8 The Nose As an Aerodynamic Body
8.1 The Physics of the Nose and the Patient′s Subjective Complaints
The nose shares several aerodynamic properties in common with a turbine or jet engine. A comparison will aid in understanding the nose as an aerodynamic body and how its function can be improved by surgery ( Fig. 8.1 ).
In a jet engine, a gas or fluid stream is drawn into the front intake, is compressed, and then slowed in a diffusor before being accelerated and redirected. Air flowing through the nose is directed and modified in a similar way.
In the nasal vestibule, the constricted lumen accelerates and laminates the inspired air on its way to the internal orifice. The concave internal orifice acts like a concave lens in optics: the air stream is dispersed and directed into the expanding anterior nasal cavity, which is analogous to a diffusor. 1 Next it enters the functional cavity of the nose with the nasal turbinates. Aerodynamically, this cavity functions as a partitioned space that can perform its tasks of warming, filtering, and humidification (also olfaction) only when all portions of the cavity are reached by a slowed, turbulent stream of air.

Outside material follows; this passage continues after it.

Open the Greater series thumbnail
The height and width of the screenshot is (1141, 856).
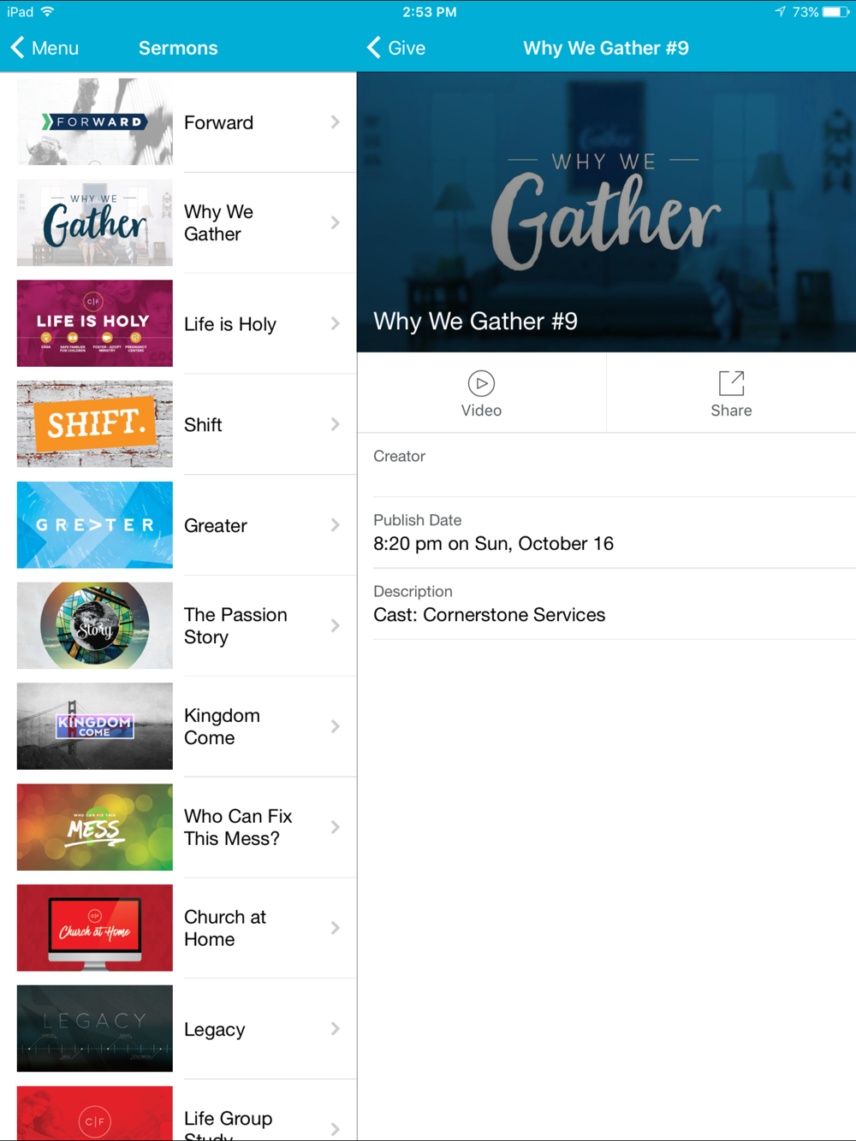[95, 525]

On entering the posterior nasal cavity, the now-conditioned air is accelerated and becomes less turbulent. 2 It then reaches the convex-shaped choana, which further converges the flow so that it can be delivered to the lower airways with the least possible resistance.

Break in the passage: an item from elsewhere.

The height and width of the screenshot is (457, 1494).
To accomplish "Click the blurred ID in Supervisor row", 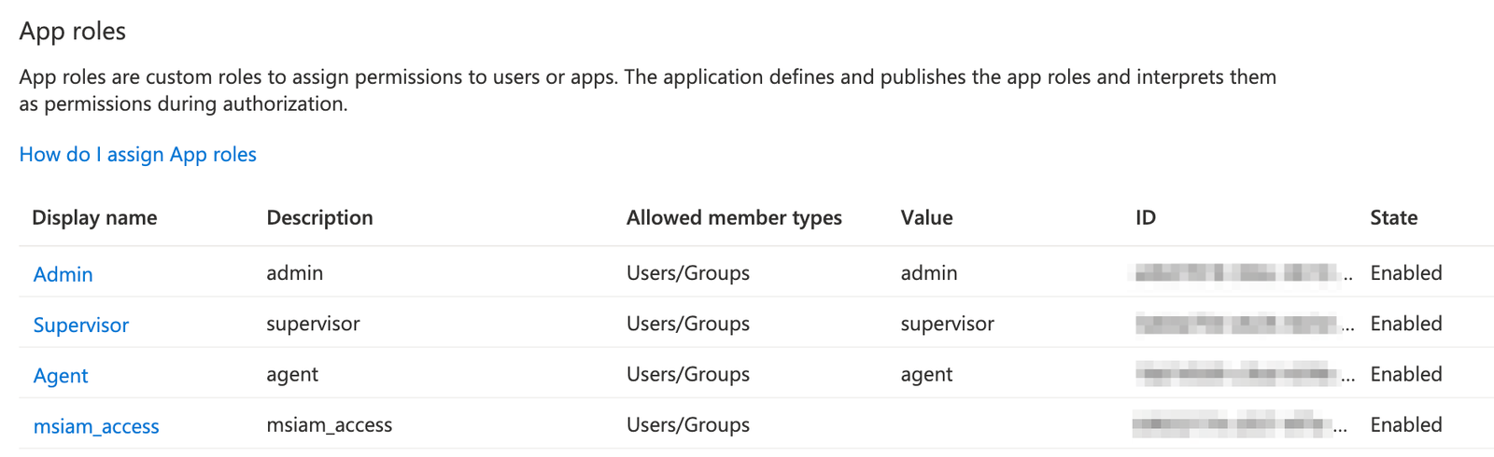I will (x=1237, y=324).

Aside from functional diagnostic tests, it is important in everyday practice to have an algorithm that can “interrogate” specific functional and morphologic structures and can actually select patients who require surgical modification of one or more functional problem zones. 3 In a study on the long-term results of septoplasties, Mlynski found that nasal breathing was improved in only 68% of the patients operated. 4 One approach to solving this problem may lie in a more complex consideration of the nose as an aerodynamic body.

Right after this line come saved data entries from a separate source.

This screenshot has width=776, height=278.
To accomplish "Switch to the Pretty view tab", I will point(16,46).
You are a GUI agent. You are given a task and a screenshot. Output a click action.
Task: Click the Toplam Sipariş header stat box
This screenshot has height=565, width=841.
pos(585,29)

8.2 Evaluating Dynamic Functional Elements
The dynamic functional elements discussed below play a role in the pathogenesis of impaired nasal breathing and should be evaluated before every operation. 4 , 5
8.2.1 Nasal Septum
All septal deviations are not the same. Small curves and pronounced ridges or spurs may have no functional significance. Sites of narrowing in the nasal airway have highly variable functional (aerodynamic) implications. From a functional standpoint, a centered septum is more important than a straight septum. 4 The height of the septum is also of functional importance ( Fig. 8.2 ).
8.2.2 Nasolabial Angle
The curvature of the nasal vestibule is a critical factor for optimum nasal airflow. It must be between 90° and 100°. A simple test is to rotate the nasal tip upward to see whether this maneuver improves nasal breathing. The correction of tip ptosis during septoplasty of the aging nose is appropriate for functional reasons if the nasolabial angle is less than 90°. Angles greater than 100° lead to decreased airflow through the upper functional space and impaired function.
8.2.3 Inferior Turbinates
The nasal turbinates form the air passages and functional space of the nasal cavity and provide the necessary morphology for normal airflow. Along with the septal cavernous tissue, they increase flow resistance and turbulence to promote greater contact between the air and mucosa. Overresection of the inferior turbinates, for example, cause flow to follow the path of least resistance and pass through the nose much too rapidly without adequate mucosal contact. The other portions of the nose are no longer ventilated, and important components of nasal respiratory function are lost. Consequently, any resection of the inferior turbinates should be done very sparingly. Overresections are irreparable. The goal of functional nasal surgery is not to maximize the cross-sectional area of the nasal airway, but to promote an optimum flow distribution ( Fig. 8.3 ).